Biden DOJ – No More Yearly Quotas

The Biden Administration’s Department of Justice is walking back a Trump-era rule that required immigration judges to meet yearly quotes. By doing so, the DOJ is giving immigration judges back their discretion in how to effectively run their courts.  With over 1.5 million cases in backlog, the Trump-era rule was not likely to increase the speed that judges heard cases nor is the new Biden DOJ direction going to slow down the speed at which IJ’s hear cases. It will, however, give judges back the authority, which they originally had.  The Biden Administration is looking to implement metrics for the immigration courts, but those will more than likely reflect prior administration’s metrics.

President Biden Moves to Protect Dreamers

President Biden’s administration released proposed measures in an attempt to protect Dreamers from deportation after a federal judge declared the original initiative illegal. This move seeks to fortify and to preserve an Obama initiative to protect people who arrived in the United States when they were minors. Biden’s Secretary Alejandro Mayorkas made a statement that this move seeks to “protect Dreamers and recognize their contributions to this country.” Secretary Mayorkas went further and noted that only Congress has the ability to provide permanent protection and that he was urging Congress to act. A measure to protect DACA recipients was foiled earlier this month in the Senate. However, lawmakers are still exploring options to protect Dreamers.

Matter of Arambula-Bravo

The BIA issued a decision in Matter of Arambula-Bravo, 28 I&N Dec. 388 (BIA 2021) holding two things: (1) a Notice to Appear (more commonly referred to as an “NTA”) does not have to specify the time and place of the removal hearing for the immigration court to have jurisdiction over the case and (2) an NTA constitutes a “charging document” even if it lacks the time and place of the immigrant’s hearing. The Respondent (person appealing) relied on a holding from Pereira v. Sessions, 138 S. Ct. 2105 (2018). The BIA rejected the Respondent’s assertions that the NTA had to follow a specific format for it to be a charging document (because the regulation does not require it to be) and stated that jurisdiction vests when the charging document is filed.

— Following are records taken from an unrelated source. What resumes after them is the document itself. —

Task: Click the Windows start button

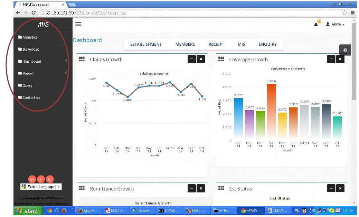Action: click(x=28, y=211)
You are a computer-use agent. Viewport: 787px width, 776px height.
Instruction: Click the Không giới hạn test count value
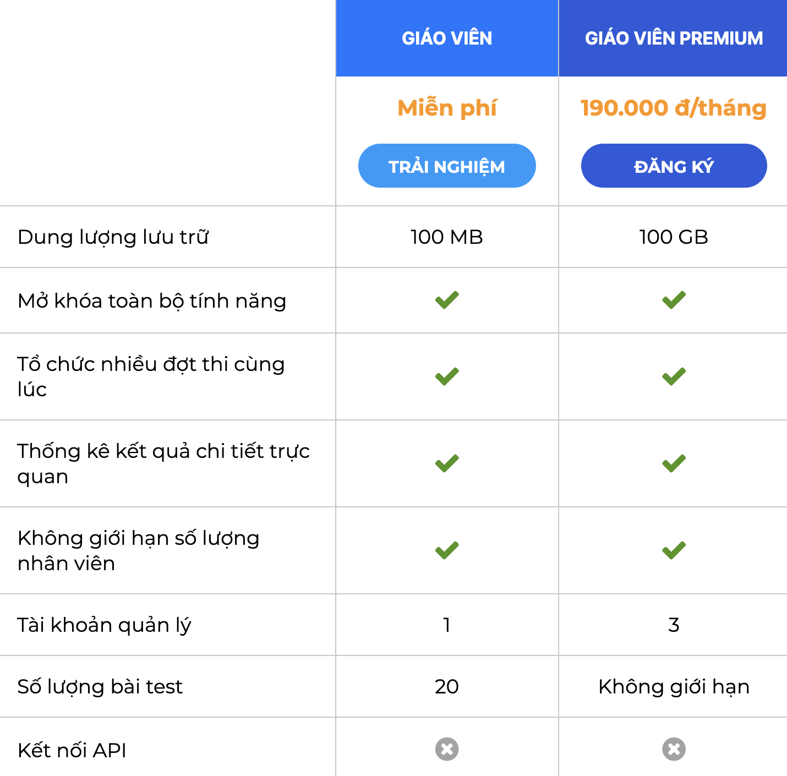674,687
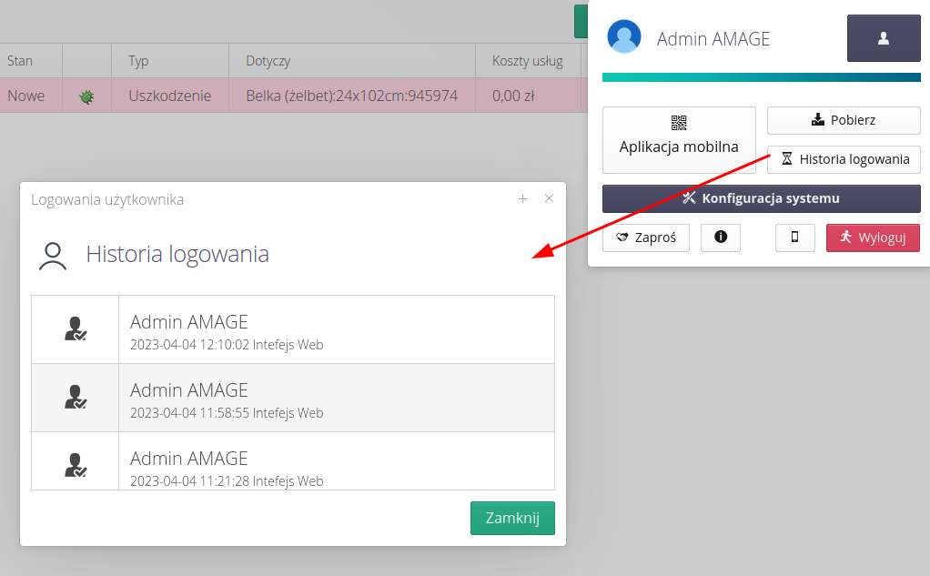Click the Zamknij button
Image resolution: width=930 pixels, height=576 pixels.
click(512, 518)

Please use the link below to find the decision


Matter of N-V-G-, 28 I&N Dec. 380 (BIA 2021)

The BIA issued an opinion in  Matter of N-V-G-, 28 I&N Dec. 380 (BIA 2021).

A person who enters the United States as a refugee and later adjusts in the United States to lawful permanent resident status is not precluded from establishing eligibility for a waiver of inadmissibility under section 212(h) of the Immigration and Nationality Act, 8 ‍U.S.C. § ‍1182(h) (2018), based on a conviction for an aggravated felony, because he or she has not “previously been admitted to the United States as an alien lawfully admitted for permanent residence” under that provision.

For more information on this case, please read the opinion here:

To find out if you qualify for a waiver, please contact the Presti law Firm.

USCIS Announces New Vaccine Requirements

Effective Oct. 1, 2021, applicants subject to the immigration medical examination must be fully vaccinated against COVID-19 before the civil surgeon can complete an immigration medical examination and sign Form I-693.

USCIS updated its policy guidance in accordance with the CDC’s guidance and requirements. That update requires applicants subject to the immigration medical examination to complete the COVID-19 vaccine series (one or two doses, depending on the vaccine) and provide documentation of vaccination to the civil surgeon before completion of the immigration medical examination.

In general, individuals applying to become a lawful permanent resident, and other applicants as deemed necessary, must undergo an immigration medical examination to show they are free from any conditions that would render them inadmissible under the health-related grounds. USCIS designates eligible physicians as civil surgeons to perform this immigration medical examination for applicants within the United States and to document the results of the immigration medical examination on the Form I-693.

USCIS may grant blanket waivers if the COVID-19 vaccine is:

  • Not age-appropriate;
  • Contraindicated due to a medical condition;
  • Not routinely available where the civil surgeon practices; or
  • Limited in supply and would cause significant delay for the applicant to receive the vaccination.